Omega 3 fatty acids are considered anti-inflammatory. They dilate blood vessels, decrease inflammation, prevent blood coagulation, decrease pain, dilate airways and support the immune system.
There is a convincing body of evidence that supports the use of omega 3 supplementation in Rheumatoid Arthritis patients. In 2016, the Archives of Medical Research conducted a retrospective analysis of 20 clinical trials where RA patients were treated with omega 3 fatty acids. The total amount of patients enrolled in all studies was 370. All of the studies were randomized with a control group, of parallel or crossover design, quantifiable and published. Of these 20 studies 16 of them showed significant improvement in multiple disease outcomes. Participants reported improvements in symptoms such as swelling and joint stiffness and took less non-steroidal anti-inflammatory medications. Omega 3 fatty acids led to a change in eicosanoid synthesis toward a more anti-inflammatory profile and a decreased production of inflammatory cytokines such as PGE2, thromboxane B2 and leukotriene B4. This mechanism of action lead to a decrease in inflammation and therefore a decrease in RA symptoms.

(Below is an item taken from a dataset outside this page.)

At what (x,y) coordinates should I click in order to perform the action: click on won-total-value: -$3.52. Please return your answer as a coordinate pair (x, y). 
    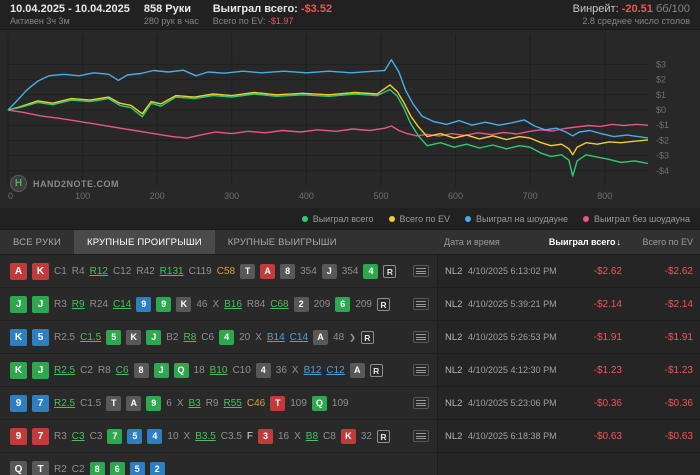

The best way of obtaining omega 3 fatty acids is through diet, so consider eating fatty fish twice a week, such as salmon and mackerel. If that goal is not obtainable consider purchasing an omega 3 supplement. A supplement should contain 180-300mg EPA and 120-200mg DHA in a ratio of 1.5 EPA to 1.0 DHA for a combined total of 200-500mg EPA and DHA. Supplements that are labeled as “fish oil” should contain at least 500mg EPA/DHA in every 1000mg of fish oil. Supplements should be taken with fat or should have additional Vitamin E added to aid in absorption. Omega 3 supplementation is generally recognized as safe in doses less than 3g/day, with side effects ranging from fishy aftertaste in the mouth, indigestion, nausea and loose stools. Omega 3s can also decrease blood clotting, so consult with a doctor before taking if on blood thinners and stop taking 5 days before any surgery. As with any dietary supplement make sure it is from a reputable manufacturer and independently tested for content and purity. Look for a USP or GMP seal on all dietary supplements or consult with Consumerlabs.com or your pharmacist.
With its beneficial effects on inflammation, heart health, brain health, mood, eye health, insulin resistance and decreased risk of certain cancers a quality Omega 3 supplement can be an important addition for many patients. Be sure to consult with your doctor or pharmacist before changing your medications in any way and stay healthy!